Exercise description → Leave out every picture, and return exactly the lines from the line containing "Where should I click to: Open" through the end of the records below, both inclusive.

Supplied material →

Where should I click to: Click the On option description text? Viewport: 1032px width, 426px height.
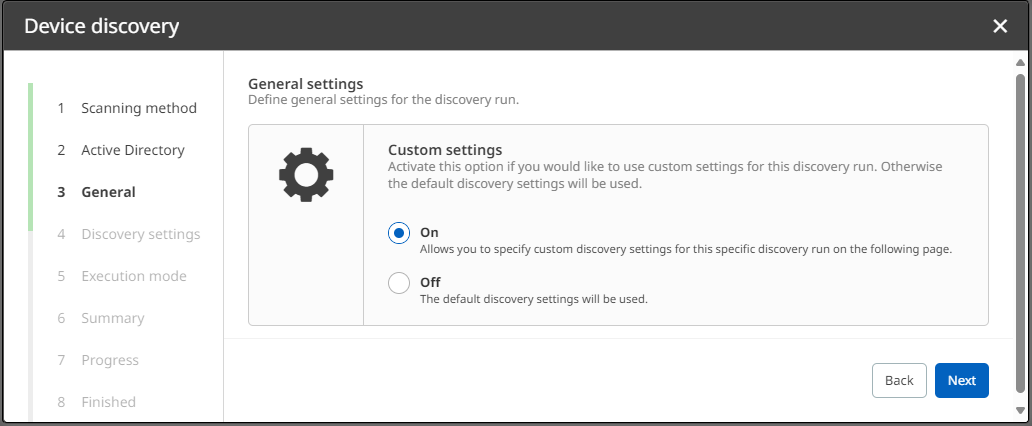(x=684, y=249)
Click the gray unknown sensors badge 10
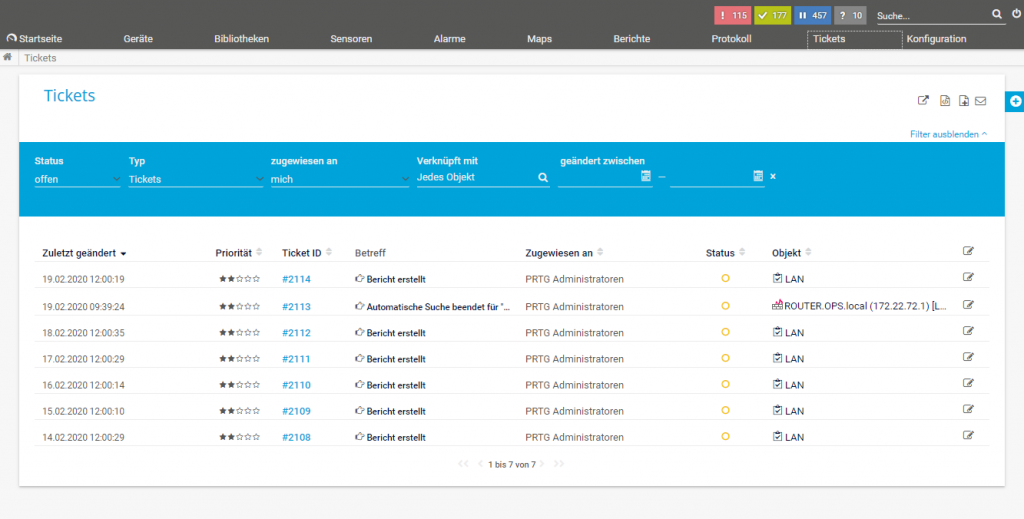 (x=851, y=15)
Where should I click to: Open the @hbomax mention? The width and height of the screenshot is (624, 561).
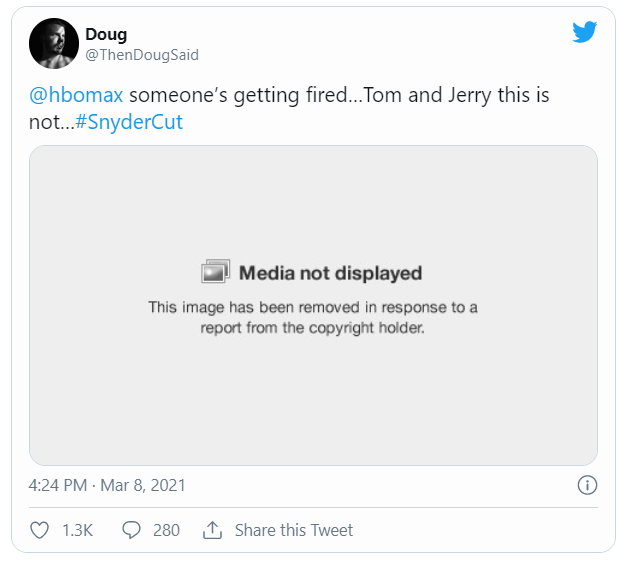tap(76, 97)
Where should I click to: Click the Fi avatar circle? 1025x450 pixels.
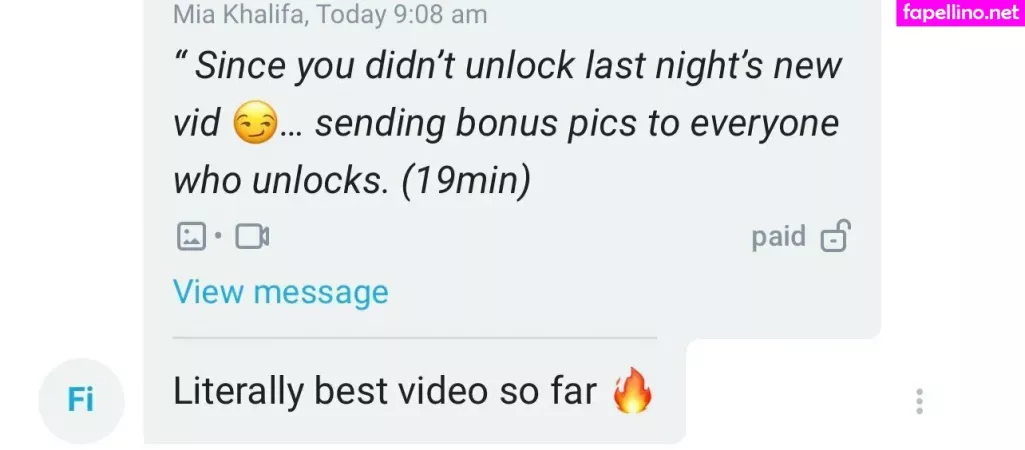[81, 400]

Solution to this task →
Where should I click to: Open the @hbomax mention? The width and height of the screenshot is (624, 561).
tap(76, 97)
Where should I click to: Click the Fi avatar circle? 1025x450 pixels.
[81, 400]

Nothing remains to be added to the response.